▶ _WHAT THE TASK REQUIRES_:
Can the lines below, from the one that holds "This screenshot has width=1568, height=673." to the very end, be echoed exactly, with both ends included and no pictures?

Saved data entries:
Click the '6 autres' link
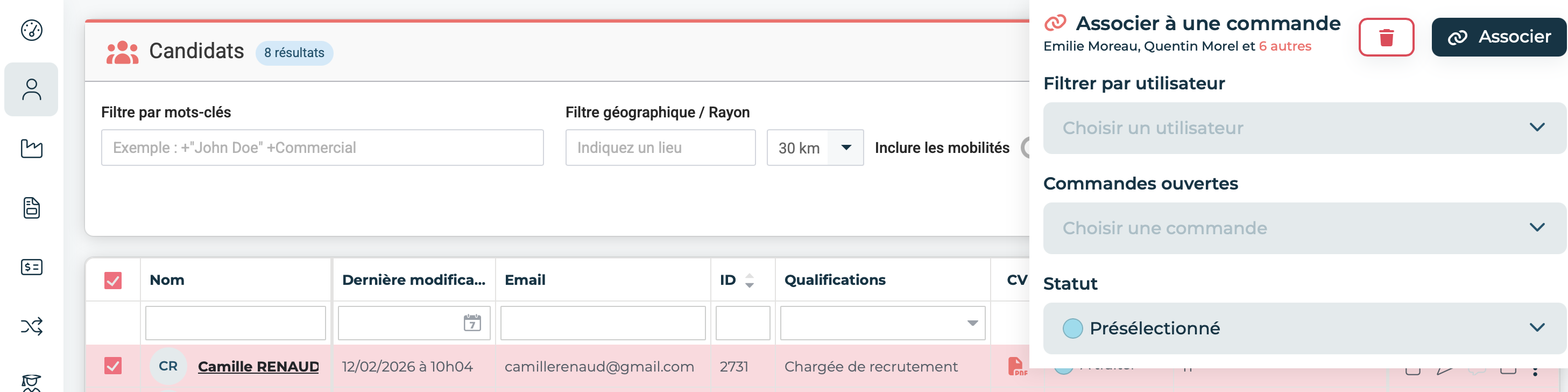(x=1284, y=46)
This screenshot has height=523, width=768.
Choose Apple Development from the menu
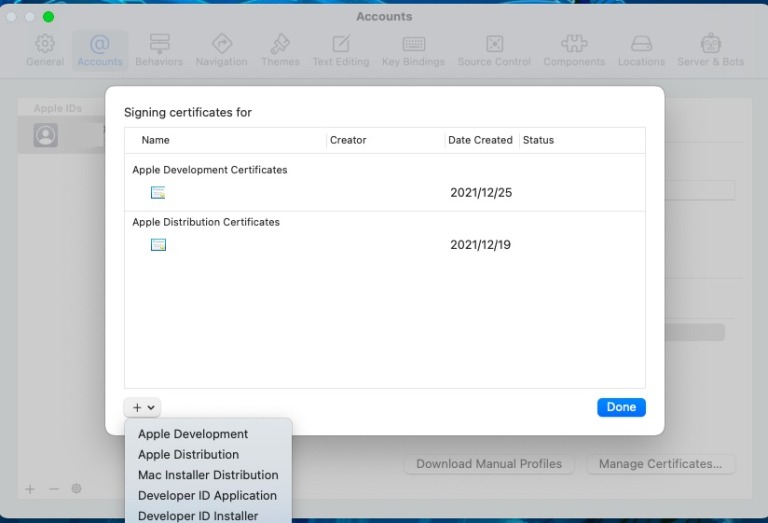pos(193,434)
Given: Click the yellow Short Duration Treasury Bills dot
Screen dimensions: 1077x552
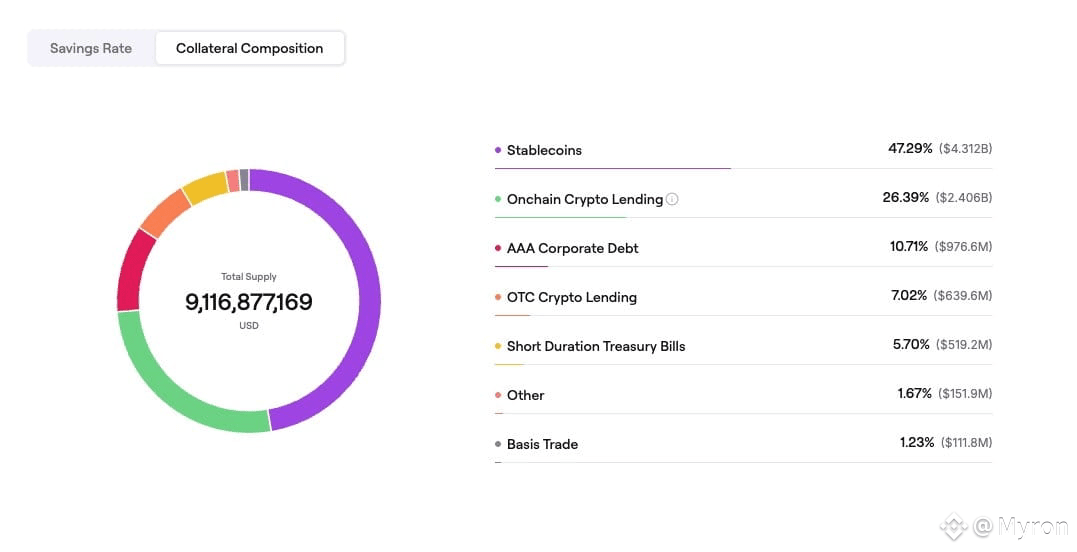Looking at the screenshot, I should click(x=498, y=346).
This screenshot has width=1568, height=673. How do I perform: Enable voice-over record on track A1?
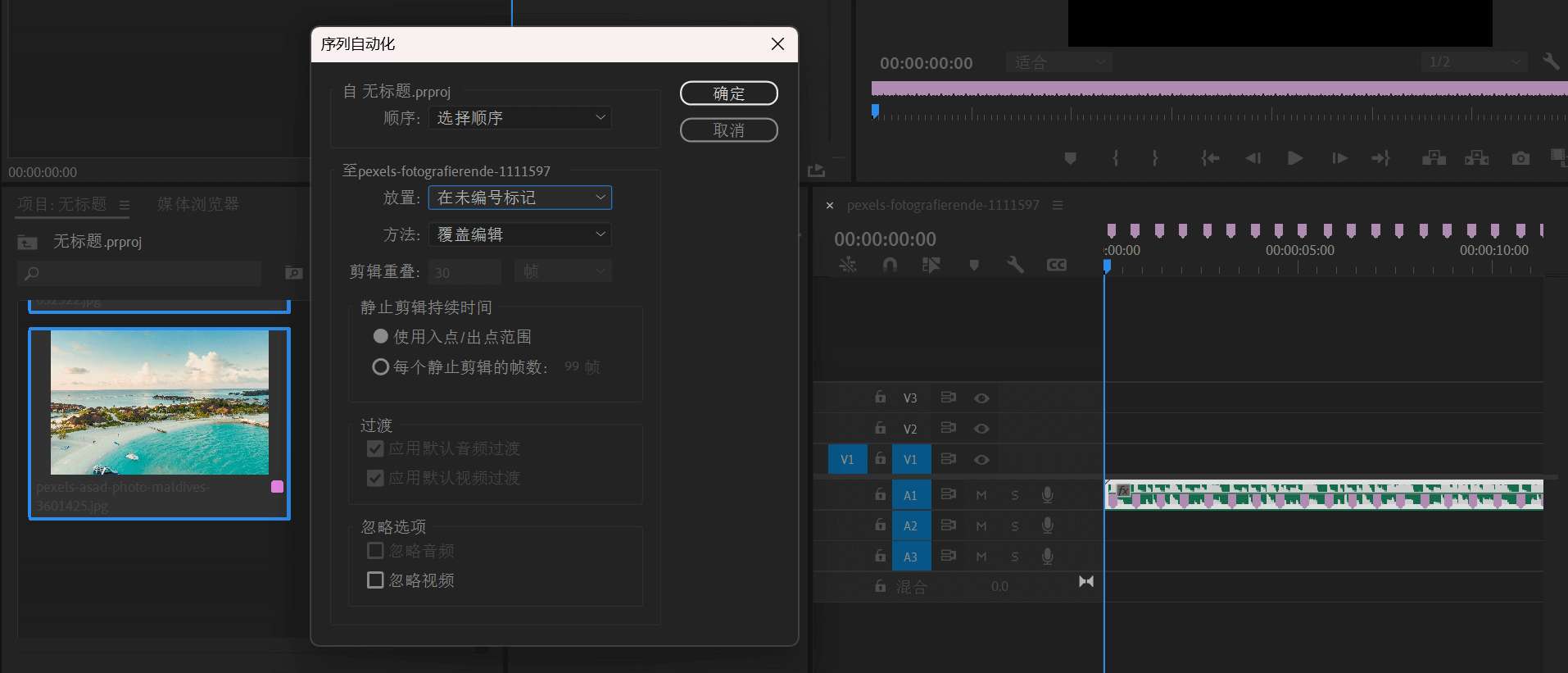(x=1047, y=494)
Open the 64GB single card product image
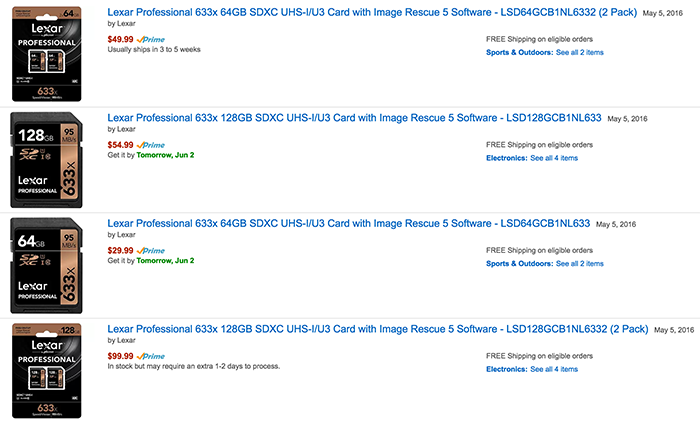Screen dimensions: 700x426 pos(46,266)
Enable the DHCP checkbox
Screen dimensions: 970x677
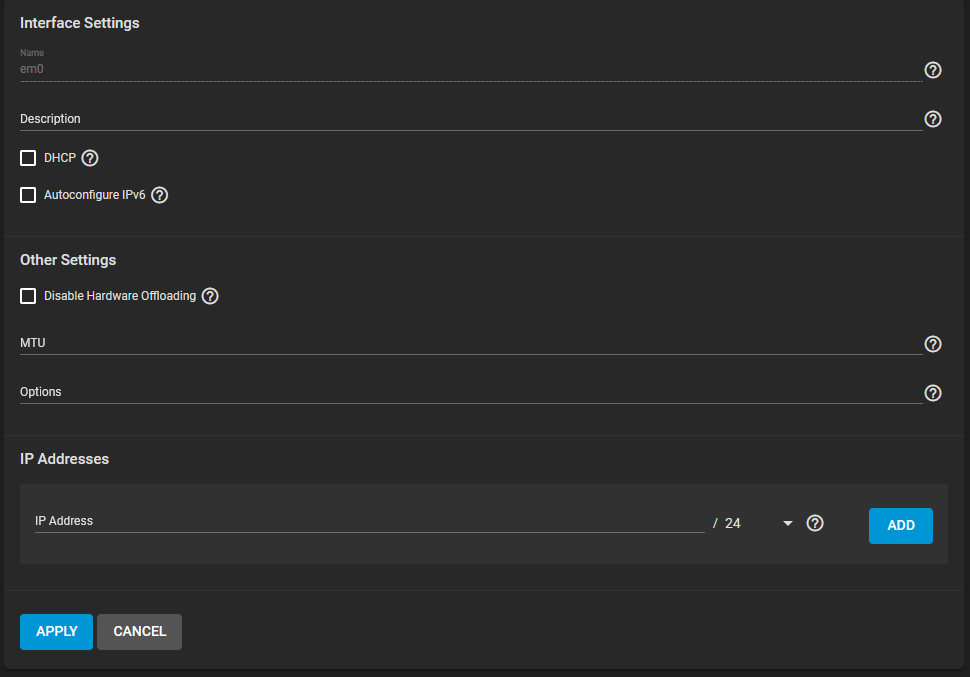28,158
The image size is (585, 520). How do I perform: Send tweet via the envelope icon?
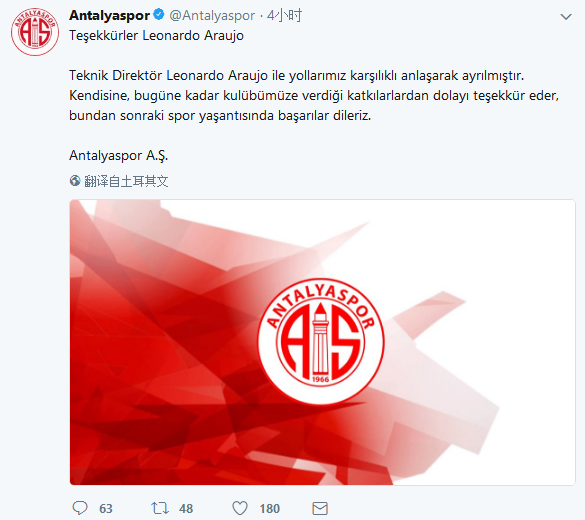tap(320, 508)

▶ _ANSWER TO THIS PROBLEM_:
This screenshot has width=1568, height=673. How do I perform: Enable voice-over record on track A1?
(x=1047, y=494)
Open the 64GB single card product image
Screen dimensions: 700x426 pos(46,266)
Enable the DHCP checkbox
Screen dimensions: 970x677
28,158
The image size is (585, 520). How do I perform: Send tweet via the envelope icon?
tap(320, 508)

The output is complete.